# Task description
Your reply should be the following data, copied exactly.

(Stored data)

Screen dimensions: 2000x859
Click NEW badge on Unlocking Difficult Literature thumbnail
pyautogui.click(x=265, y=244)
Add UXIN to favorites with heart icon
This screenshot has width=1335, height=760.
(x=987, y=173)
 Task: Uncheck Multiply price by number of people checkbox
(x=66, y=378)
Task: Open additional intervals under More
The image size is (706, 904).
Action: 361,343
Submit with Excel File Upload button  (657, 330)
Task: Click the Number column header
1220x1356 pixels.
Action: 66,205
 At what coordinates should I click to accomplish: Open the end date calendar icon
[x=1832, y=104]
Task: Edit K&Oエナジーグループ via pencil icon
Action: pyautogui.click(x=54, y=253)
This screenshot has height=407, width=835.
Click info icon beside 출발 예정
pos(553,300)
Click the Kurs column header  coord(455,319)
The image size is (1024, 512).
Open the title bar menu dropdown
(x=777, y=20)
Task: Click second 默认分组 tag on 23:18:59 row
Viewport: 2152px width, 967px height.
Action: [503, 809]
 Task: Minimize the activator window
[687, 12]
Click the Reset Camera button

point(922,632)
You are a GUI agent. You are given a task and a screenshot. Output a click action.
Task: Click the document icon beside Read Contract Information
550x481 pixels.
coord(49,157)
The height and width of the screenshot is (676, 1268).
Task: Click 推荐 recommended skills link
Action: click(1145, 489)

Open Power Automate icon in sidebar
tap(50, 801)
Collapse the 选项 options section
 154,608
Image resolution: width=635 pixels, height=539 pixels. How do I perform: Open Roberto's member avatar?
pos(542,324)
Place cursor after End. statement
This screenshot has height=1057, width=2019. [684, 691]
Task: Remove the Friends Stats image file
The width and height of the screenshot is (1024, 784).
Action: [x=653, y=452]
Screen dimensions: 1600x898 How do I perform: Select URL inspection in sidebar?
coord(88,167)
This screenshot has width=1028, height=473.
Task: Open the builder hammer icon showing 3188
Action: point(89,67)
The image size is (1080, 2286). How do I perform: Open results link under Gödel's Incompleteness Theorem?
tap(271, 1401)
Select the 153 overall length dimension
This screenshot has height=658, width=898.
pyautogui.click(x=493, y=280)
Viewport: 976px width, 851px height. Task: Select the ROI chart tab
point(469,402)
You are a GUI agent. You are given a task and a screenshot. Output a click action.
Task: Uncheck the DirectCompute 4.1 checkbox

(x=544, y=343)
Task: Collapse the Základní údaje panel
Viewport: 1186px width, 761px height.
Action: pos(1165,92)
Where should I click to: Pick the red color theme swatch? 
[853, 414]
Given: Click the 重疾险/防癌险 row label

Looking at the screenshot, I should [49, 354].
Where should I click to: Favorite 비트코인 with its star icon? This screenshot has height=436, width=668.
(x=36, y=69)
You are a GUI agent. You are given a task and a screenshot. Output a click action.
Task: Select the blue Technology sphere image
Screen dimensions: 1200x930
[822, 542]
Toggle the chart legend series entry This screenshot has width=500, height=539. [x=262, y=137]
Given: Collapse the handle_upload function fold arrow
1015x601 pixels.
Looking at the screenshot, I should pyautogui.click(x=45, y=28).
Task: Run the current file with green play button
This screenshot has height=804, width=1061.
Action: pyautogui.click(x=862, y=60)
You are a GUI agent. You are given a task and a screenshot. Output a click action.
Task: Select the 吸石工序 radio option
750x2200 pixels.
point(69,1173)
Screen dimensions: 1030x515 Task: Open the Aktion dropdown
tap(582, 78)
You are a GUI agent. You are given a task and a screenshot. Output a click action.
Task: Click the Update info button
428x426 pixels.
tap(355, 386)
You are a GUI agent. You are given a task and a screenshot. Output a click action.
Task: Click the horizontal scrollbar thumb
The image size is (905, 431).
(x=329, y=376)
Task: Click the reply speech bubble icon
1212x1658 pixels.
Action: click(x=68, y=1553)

# Output for this exercise
Screen dimensions: 2000x859
Click NEW badge on Unlocking Difficult Literature thumbnail
pyautogui.click(x=265, y=244)
Add UXIN to favorites with heart icon
This screenshot has width=1335, height=760.
(x=987, y=173)
 Task: Uncheck Multiply price by number of people checkbox
(x=66, y=378)
Task: Open additional intervals under More
The image size is (706, 904).
Action: 361,343
Submit with Excel File Upload button  (657, 330)
Task: Click the Number column header
1220x1356 pixels.
Action: 66,205
 At what coordinates should I click to accomplish: Open the end date calendar icon
[x=1832, y=104]
Task: Edit K&Oエナジーグループ via pencil icon
Action: pyautogui.click(x=54, y=253)
This screenshot has height=407, width=835.
Click info icon beside 출발 예정
pos(553,300)
Click the Kurs column header  coord(455,319)
The image size is (1024, 512).
Open the title bar menu dropdown
(x=777, y=20)
Task: Click second 默认分组 tag on 23:18:59 row
Viewport: 2152px width, 967px height.
Action: [503, 809]
 Task: Minimize the activator window
[687, 12]
Click the Reset Camera button

point(922,632)
You are a GUI agent. You are given a task and a screenshot. Output a click action.
Task: Click the document icon beside Read Contract Information
550x481 pixels.
coord(49,157)
The height and width of the screenshot is (676, 1268).
Task: Click 推荐 recommended skills link
Action: click(1145, 489)

Open Power Automate icon in sidebar
tap(50, 801)
Collapse the 选项 options section
 154,608
Image resolution: width=635 pixels, height=539 pixels. How do I perform: Open Roberto's member avatar?
pos(542,324)
Place cursor after End. statement
This screenshot has height=1057, width=2019. [684, 691]
Task: Remove the Friends Stats image file
The width and height of the screenshot is (1024, 784).
Action: [x=653, y=452]
Screen dimensions: 1600x898 How do I perform: Select URL inspection in sidebar?
coord(88,167)
This screenshot has width=1028, height=473.
Task: Open the builder hammer icon showing 3188
Action: point(89,67)
The image size is (1080, 2286). How do I perform: Open results link under Gödel's Incompleteness Theorem?
tap(271, 1401)
Select the 153 overall length dimension
This screenshot has height=658, width=898.
pyautogui.click(x=493, y=280)
Viewport: 976px width, 851px height. Task: Select the ROI chart tab
point(469,402)
You are a GUI agent. You are given a task and a screenshot. Output a click action.
Task: Uncheck the DirectCompute 4.1 checkbox

(x=544, y=343)
Task: Collapse the Základní údaje panel
Viewport: 1186px width, 761px height.
Action: pos(1165,92)
Where should I click to: Pick the red color theme swatch? 
[853, 414]
Given: Click the 重疾险/防癌险 row label

Looking at the screenshot, I should [49, 354].
Where should I click to: Favorite 비트코인 with its star icon? This screenshot has height=436, width=668.
(x=36, y=69)
You are a GUI agent. You are given a task and a screenshot. Output a click action.
Task: Select the blue Technology sphere image
Screen dimensions: 1200x930
[822, 542]
Toggle the chart legend series entry This screenshot has width=500, height=539. [x=262, y=137]
Given: Collapse the handle_upload function fold arrow
1015x601 pixels.
Looking at the screenshot, I should pyautogui.click(x=45, y=28).
Task: Run the current file with green play button
This screenshot has height=804, width=1061.
Action: pyautogui.click(x=862, y=60)
You are a GUI agent. You are given a task and a screenshot. Output a click action.
Task: Select the 吸石工序 radio option
750x2200 pixels.
point(69,1173)
Screen dimensions: 1030x515 Task: Open the Aktion dropdown
tap(582, 78)
You are a GUI agent. You are given a task and a screenshot. Output a click action.
Task: Click the Update info button
428x426 pixels.
tap(355, 386)
You are a GUI agent. You are given a task and a screenshot. Output a click action.
Task: Click the horizontal scrollbar thumb
The image size is (905, 431).
(x=329, y=376)
Task: Click the reply speech bubble icon
1212x1658 pixels.
Action: click(x=68, y=1553)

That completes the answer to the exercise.